<<<<

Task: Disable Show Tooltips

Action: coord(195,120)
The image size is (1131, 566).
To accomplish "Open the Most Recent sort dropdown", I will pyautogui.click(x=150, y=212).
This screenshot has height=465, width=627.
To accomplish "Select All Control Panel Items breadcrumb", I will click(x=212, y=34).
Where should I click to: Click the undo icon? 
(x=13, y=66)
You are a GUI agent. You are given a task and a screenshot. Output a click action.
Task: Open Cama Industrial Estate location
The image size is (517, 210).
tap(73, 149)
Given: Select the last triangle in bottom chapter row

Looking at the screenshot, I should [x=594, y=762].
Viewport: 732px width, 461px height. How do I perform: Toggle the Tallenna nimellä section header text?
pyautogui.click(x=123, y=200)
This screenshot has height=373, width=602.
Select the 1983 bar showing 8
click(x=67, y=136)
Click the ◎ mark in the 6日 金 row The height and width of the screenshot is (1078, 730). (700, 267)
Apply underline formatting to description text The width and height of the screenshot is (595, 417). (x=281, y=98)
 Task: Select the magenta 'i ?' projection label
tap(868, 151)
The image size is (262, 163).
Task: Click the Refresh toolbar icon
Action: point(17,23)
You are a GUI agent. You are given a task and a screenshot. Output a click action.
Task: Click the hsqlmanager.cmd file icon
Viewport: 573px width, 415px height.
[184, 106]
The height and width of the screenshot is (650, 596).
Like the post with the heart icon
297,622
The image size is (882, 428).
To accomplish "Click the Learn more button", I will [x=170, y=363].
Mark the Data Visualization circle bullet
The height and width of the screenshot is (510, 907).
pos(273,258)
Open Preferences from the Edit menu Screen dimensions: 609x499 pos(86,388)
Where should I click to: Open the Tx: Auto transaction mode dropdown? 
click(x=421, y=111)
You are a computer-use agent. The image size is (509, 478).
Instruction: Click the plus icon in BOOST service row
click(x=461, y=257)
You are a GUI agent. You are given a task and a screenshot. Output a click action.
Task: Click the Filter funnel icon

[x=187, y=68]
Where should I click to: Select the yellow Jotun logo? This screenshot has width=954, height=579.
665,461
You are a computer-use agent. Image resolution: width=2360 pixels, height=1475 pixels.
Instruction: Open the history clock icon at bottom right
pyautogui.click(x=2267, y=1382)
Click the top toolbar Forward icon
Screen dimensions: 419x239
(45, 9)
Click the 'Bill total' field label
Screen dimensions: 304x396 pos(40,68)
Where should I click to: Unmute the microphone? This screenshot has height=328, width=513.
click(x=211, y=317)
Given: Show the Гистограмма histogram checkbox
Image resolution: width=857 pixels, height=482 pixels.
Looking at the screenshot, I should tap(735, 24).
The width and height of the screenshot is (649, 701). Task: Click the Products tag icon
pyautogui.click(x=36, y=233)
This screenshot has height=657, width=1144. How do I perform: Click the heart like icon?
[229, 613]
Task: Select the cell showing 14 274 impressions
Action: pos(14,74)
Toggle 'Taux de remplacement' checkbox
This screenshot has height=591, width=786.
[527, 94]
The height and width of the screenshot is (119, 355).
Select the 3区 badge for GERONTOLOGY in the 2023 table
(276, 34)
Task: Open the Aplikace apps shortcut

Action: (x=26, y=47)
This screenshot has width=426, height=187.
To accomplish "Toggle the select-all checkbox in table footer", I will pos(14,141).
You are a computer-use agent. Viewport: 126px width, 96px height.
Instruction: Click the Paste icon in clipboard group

>>>>

# Task:
An exact copy is needed of the closing lines of the entries above, counting from the one that contains "This screenshot has width=426, height=187." and including it and the last.

# Result:
This screenshot has width=426, height=187.
To accomplish "Toggle the select-all checkbox in table footer", I will pos(14,141).
You are a computer-use agent. Viewport: 126px width, 96px height.
Instruction: Click the Paste icon in clipboard group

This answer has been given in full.